Vorliegender Text:
Bundespräsident Joachim Gauck hat der nigerianischen Tageszeitung The Guardian anlässlich des offiziellen Besuchs in der Bundesrepublik Nigeria ein Interview gegeben, das am 8. Februar erschienen ist.
Sehr geehrter Herr Bundespräsident, willkommen in Nigeria. Verraten Sie uns doch ein wenig über sich selbst und Ihr Leben und über den Hintergrund Ihres Besuchs in Nigeria.
Mit meinem Besuch möchte ich vor allem die guten Beziehungen zwischen unseren Ländern würdigen. Und: Es ist mir wichtig, für eine noch intensivere Freundschaft zwischen Nigeria und Deutschland zu werben. Als bevölkerungsreichstes Land des afrikanischen Kontinents und volkswirtschaftliches Schwergewicht ist Nigeria ein zunehmend wichtiger politischer und wirtschaftlicher Partner für Deutschland.
Natürlich ist mir bewusst, dass Ihr Land auch mit großen Herausforderungen konfrontiert ist: der internationale Terrorismus, der Umgang mit Flucht und Vertreibung, die Armutsbekämpfung. Das alles wird bei meinen Gesprächen mit Politikern und Vertretern der Zivilgesellschaft in Abuja eine Rolle spielen. Außerdem ist es mir ein Anliegen, die Leistungen der Vereinten Nationen und von Hilfsorganisationen zu würdigen, die sich in Nigeria für hunderttausende Binnenflüchtlinge engagieren. Gespannt bin ich auch auf mein Treffen mit Vertretern der verschiedenen Religionsgemeinschaften, von denen ich gerne etwas über den interreligiösen Dialog in ihrem Land erfahren würde. Und ich freue mich darauf, am Sitz der Westafrikanischen Wirtschaftsgemeinschaft (ECOWAS) eine Rede zu halten und in Lagos nigerianische Unternehmer und Kulturschaffende zu treffen. Übrigens: Bei meinem Besuch begleitet mich eine hochrangige deutsche Wirtschaftsdelegation.

Material:
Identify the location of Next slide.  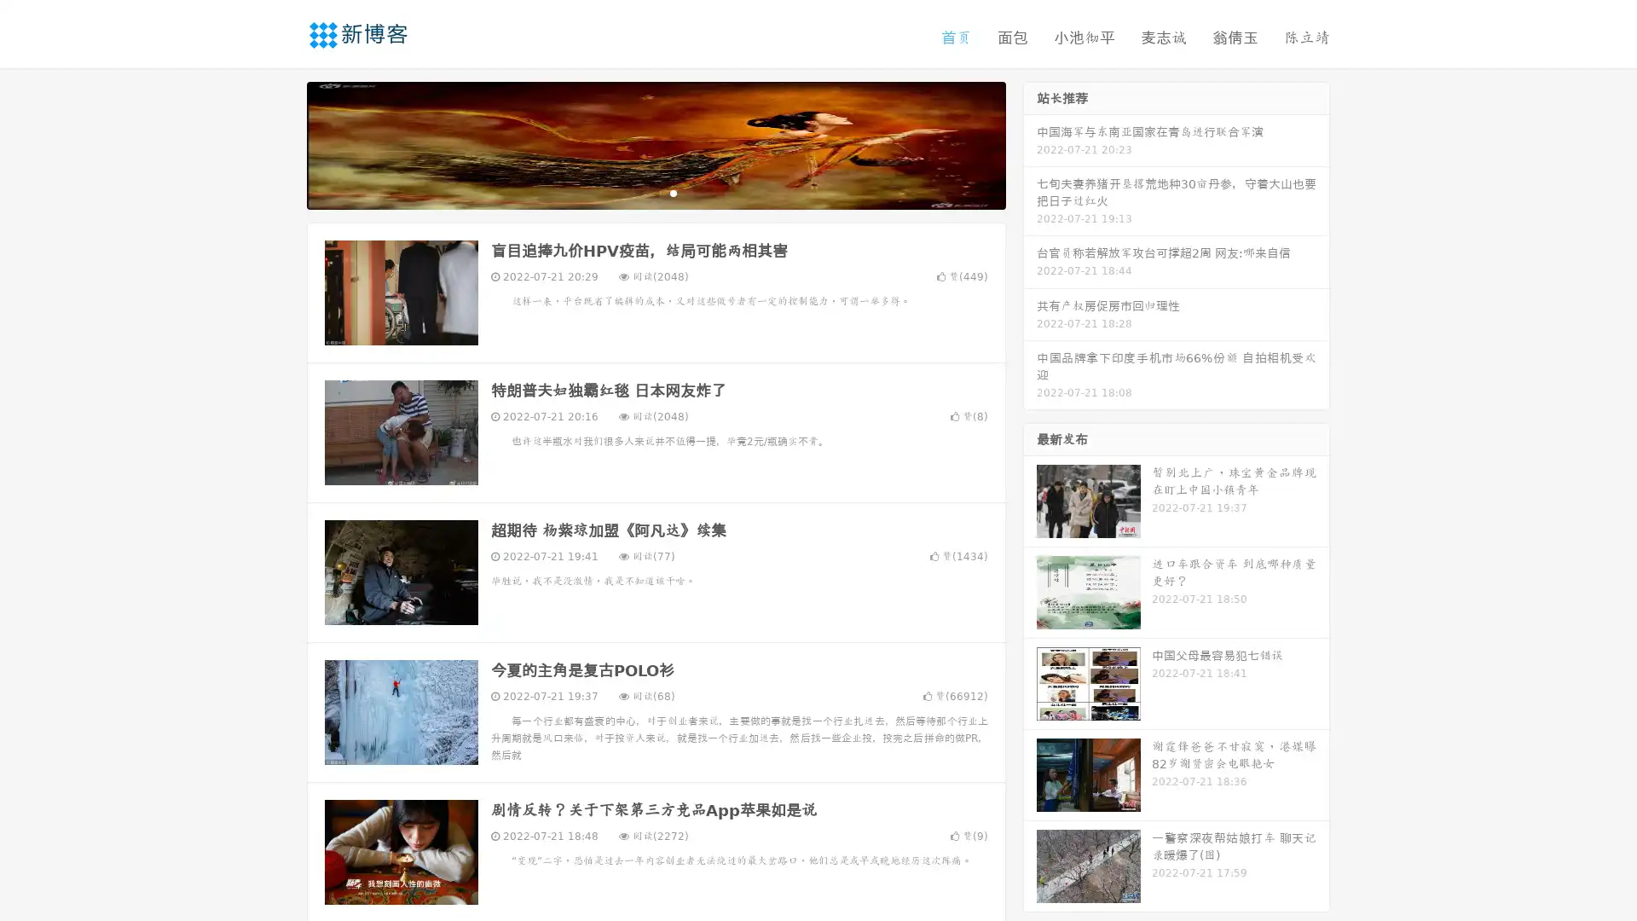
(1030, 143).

--

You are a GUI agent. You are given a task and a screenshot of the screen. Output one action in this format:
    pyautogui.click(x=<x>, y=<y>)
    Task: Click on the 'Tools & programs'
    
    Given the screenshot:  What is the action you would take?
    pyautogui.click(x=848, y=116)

Aufgabe 1:
Beantworten Sie anhand des Interviews mit Bundespräsident Gauck die folgenden Fragen:
(a) In welcher Zeitung ist das Interview erschienen?
(b) An welchem Tag ist es erschienen?
(c) Wen möchte Gauck in Lagos treffen?
Aufgabe 2: Zählen Sie alle Herausforderungen auf, mit denen Nigeria laut dem Interview mit Bundespräsident Gauck konfrontiert ist.
Aufgabe 3: Führen Sie das Interview mit Bundespräsident Gauck nach seinem letzten Satz weiter.

Lösung 1:
(a) In der nigerianischen Tageszeitung The Guardian.
(b) Am 8. Februar.
(c) Nigerianische Unternehmer und Kulturschaffende.

Lösung 2:
- der internationale Terrorismus
- der Umgang mit Flucht und Vertreibung
- die Armutsbekämpfung

Lösung 3:
Ganz ausdrücklich möchte ich mit meinem Besuch den noch jungen demokratischen Machtwechsel in Ihrem Land würdigen. Ich selbst stamme aus Ostdeutschland, aus der DDR; dem Teil unseres Landes, der bis 1989 kommunistisch beherrscht, also nicht frei und nicht demokratisch war. Als evangelischer Pastor unterstützte ich aktiv die DDR-Bürgerrechtsbewegung, die insbesondere in kirchlichen Kreisen beheimatet war. Wir haben 1989 für Demokratie, Freiheit, für Rechtsstaatlichkeit und Menschenrechte gekämpft und sie nach fast 40 Jahren Repression und Unfreiheit erstritten. Insofern ist der Besuch in Ihrer noch jungen Demokratie auch für mich persönlich etwas Besonderes.
Als die jetzige Bundesregierung ins Amt kam, bestand vonseiten Deutschlands und zahlreicher anderer Industrienationen großer Enthusiasmus zur Bekämpfung von Terrorismus, Aufständen und vergleichbaren Übeln in Nigeria. Wie sah Deutschlands Beitrag konkret aus?
Die Gewalt islamistischer Fundamentalisten ist zu einer weltweiten Bedrohung geworden. In Nigeria trägt der Terror das Gesicht von Boko Haram, die Sicherheit und Freiheit, Demokratie und Menschenrechte in Ihrem Land bedroht. Im Kampf dagegen steht Deutschland Ihnen politisch zur Seite.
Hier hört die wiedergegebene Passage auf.